老年患者PCIA时不主张使用芬太尼等脂溶性高、蓄积作用强的药物,不推荐使用背景剂量持续输注阿片类药物,使用背景剂量不但不能获得更好的镇痛效果,还可增加呼吸抑制等不良反应。
老年患者使用PCIA时,建议吸氧并加强监护,防止低氧血症的发生[34,61,62]。
表10患者静脉自控镇痛常用药物的推荐方案
【推荐意见】对于有一定认知能力且配合度高的老年患者,需要使用静脉阿片镇痛药物时,建议采用PCIA镇痛方式,不推荐使用背景剂量持续输注阿片类药物,建议PCIA期间吸氧并持续监护。
(二)区域阻滞镇痛
区域阻滞镇痛,能够减轻患者手术应激反应,降低阿片类药物用量,并且加速患者术后康复。

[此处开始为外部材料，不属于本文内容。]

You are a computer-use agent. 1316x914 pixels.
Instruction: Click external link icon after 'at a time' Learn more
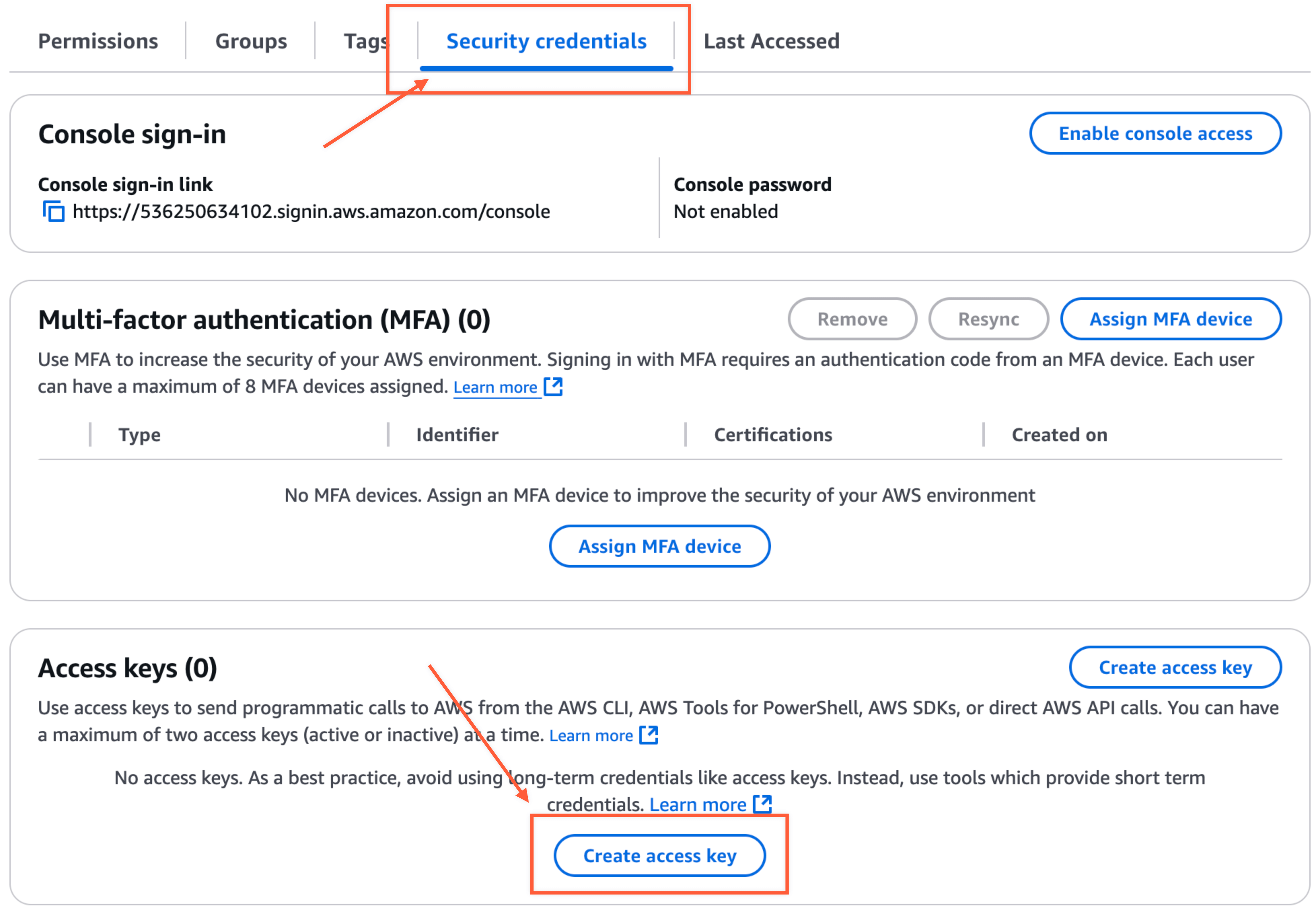pyautogui.click(x=649, y=735)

常用的方法包括伤口局部药浸润镇痛、患者自控硬膜外镇痛(PCEA)、周围神经阻滞镇痛或者患者自控周围神经阻滞镇痛(PCNB)。
基于局麻药物的多模式镇痛是低阿片镇痛的基础和前提。
1.伤口局麻药浸润或胸膜腔浸润镇痛:
皮下或关节腔注射长效局麻药,作为多模式镇痛的组成部分,常用于全膝关节置换术、膝关节镜手术、剖宫产手术、腹腔镜手术和痔疮手术等。
【推荐意见】建议在临床证据充足的手术中(全膝关节置换、关节镜、腔镜、剖宫产、开腹手术和痔疮手术等)将局麻药伤口浸润镇痛作为OSMPIA的一线方案[63]。
2.硬膜外镇痛:
老年患者的生理改变会影响局麻药物的效果和代谢,椎管内容积减少可导致同样容量的局麻药镇痛平面更高;
有髓神经纤维减少或髓鞘通透性增加导致对局麻药敏感性增加,低浓度局麻药即可产生运动阻滞;
老年患者清除率降低,导致药物半衰期延长,阻滞时间延长;
由于解剖改变,老年患者硬膜外镇痛神经损伤发生率高于成人。
建议适当降低局麻药浓度和剂量。
在胸部和腹部大手术中,特别是心肺并发症风险和肠梗阻风险高的患者,使用硬膜外镇痛患者获益更明显。
联合使用局麻药和阿片类药物,可减少局麻药物的浓度,降低低血压或运动神经阻滞的风险,此外还可降低阿片类药物的不良反应发生风险(如呼吸抑制),常用的药物为舒芬太尼[33,37,62]。